The government has helped keep a cork on labour activism. In 2010, in the midst of the labour violence that year, it set up a 2,990-strong Industrial Police force to collect intelligence and prevent unrest in factory zones.
"If any unions demonstrate or raise their voice, the industrial police will come and tell them to stop protesting," said Akhter, the labour activist. "If they don't stop, they are attacked and beaten with sticks."
The government denies that unions are suppressed.
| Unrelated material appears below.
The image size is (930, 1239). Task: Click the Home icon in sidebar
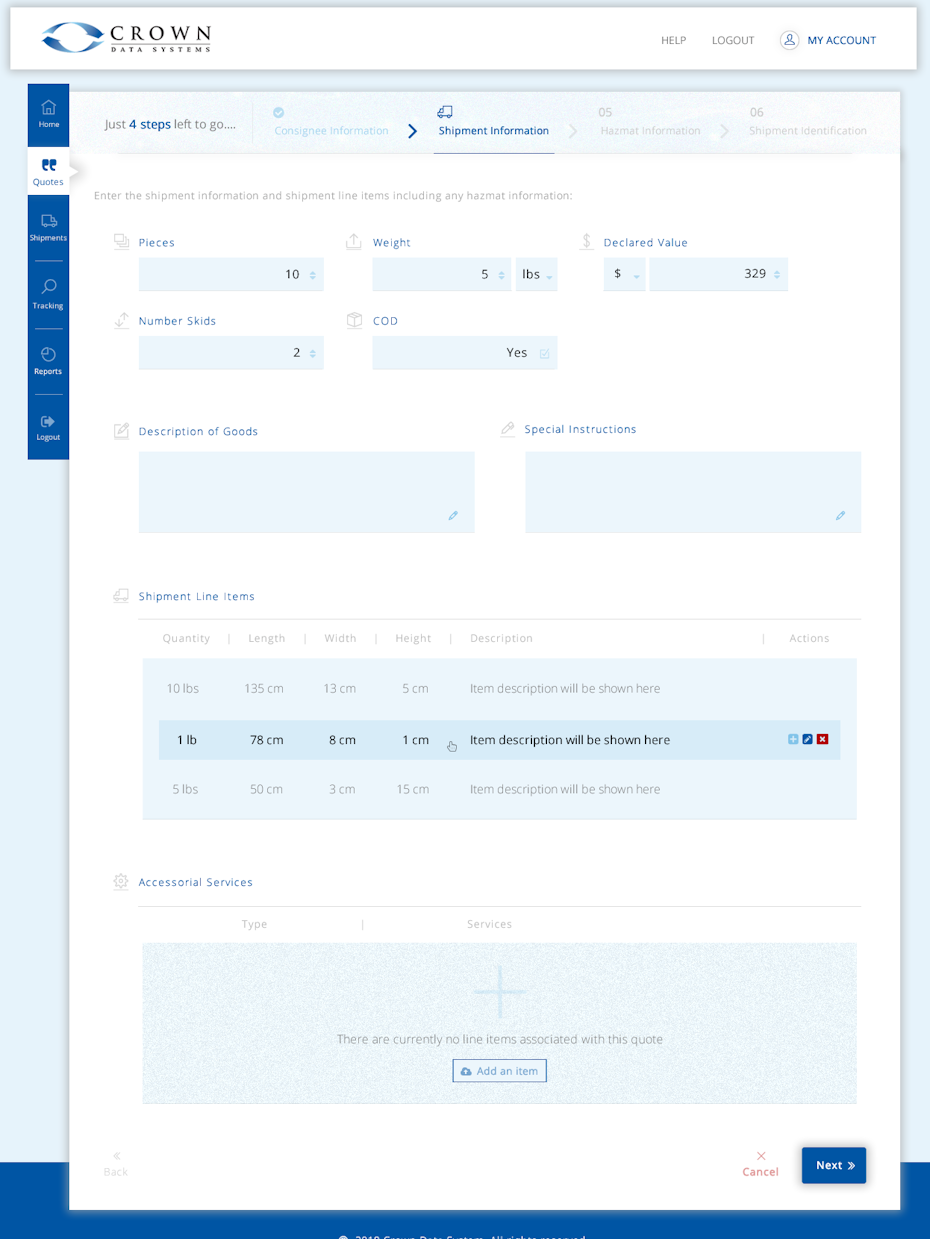[48, 108]
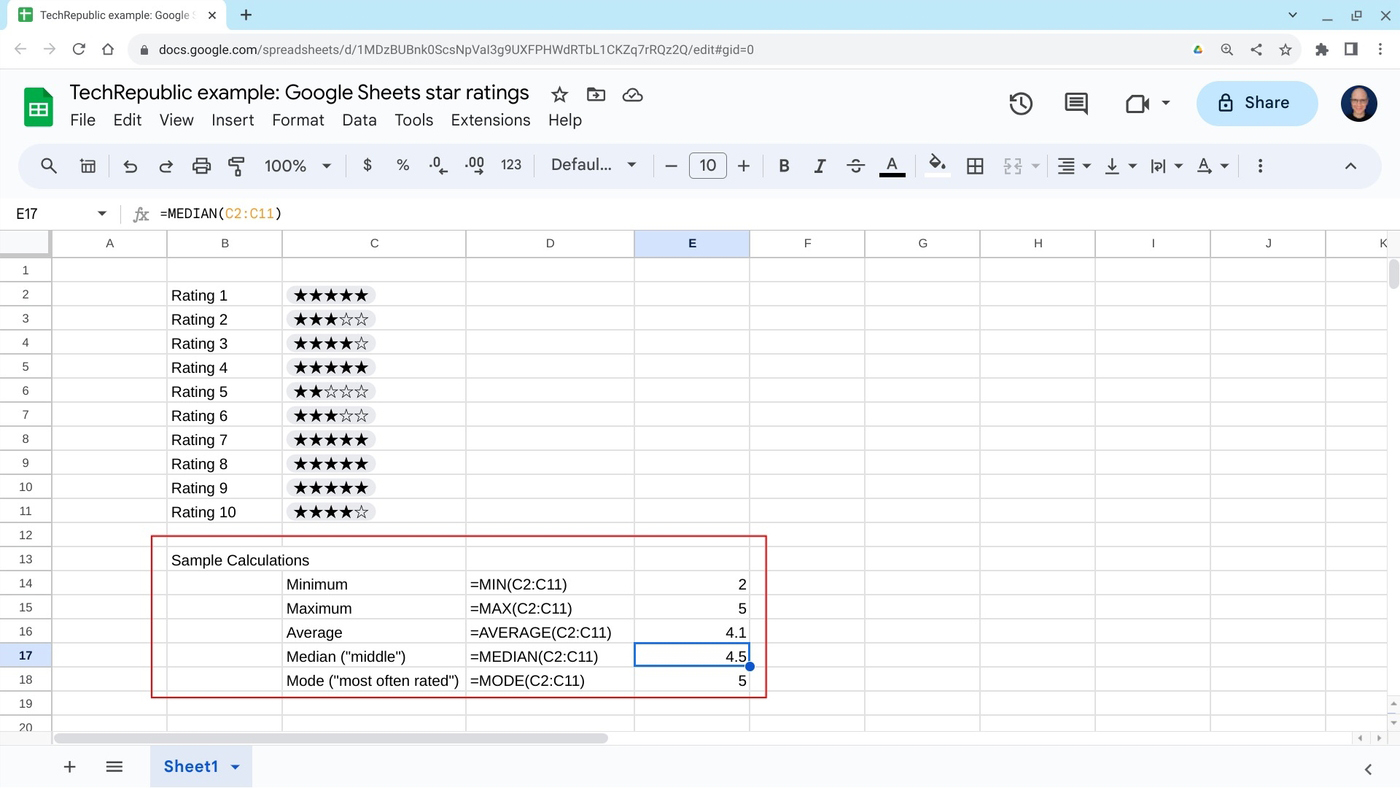Toggle bold formatting

[784, 165]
It says many activists are politically motivated and, backed by non-governmental organizations in the West, deliberately stir up social unrest.
"We support the unions and want them to play a greater role," said H.T. Imam, a cabinet member and adviser to the prime minister, told Reuters. "We are quite pro-labour."
Azim, the factory owner and lone independent member of parliament, said garment business leaders are "socially connected," but he denied reports they grease the wheels through donations to the main political parties.
Said one industry official in defence of the owners who are members of parliament: "It's true that many of these people are really big and hold enough power to lobby the government, but I haven't seen them put up one bill or discussion (about the industry) in parliament."
The apparel industry body, the BGMEA, is routinely criticised in the media for protecting its members when accidents happen at factories. Human-rights groups say there has never been a case in which a factory owner was prosecuted over the deaths of workers.
The BGMEA said it discussed safety issues this week with representatives of more than 40 brands, including H&M, JC Penney, Gap Inc, Inditex, Levi's, Marks & Spencer, Tesco, Target, Nike Inc, and Primark. The group said in a statement on Thursday the buyers set up a committee "to look at all safety-related issues of apparel units, including their building structure."
In November, scores died in a garment-factory fire, many of them because supervisors ordered workers back to their stations even as an alarm rang and smoke rose through an internal staircase.
The owner of the plant was absolved of blame in the BGMEA's report on the incident. The government said it suspected the fire was an act of sabotage - though that was never proved. Calls for the factory owner to go on trial went unheeded.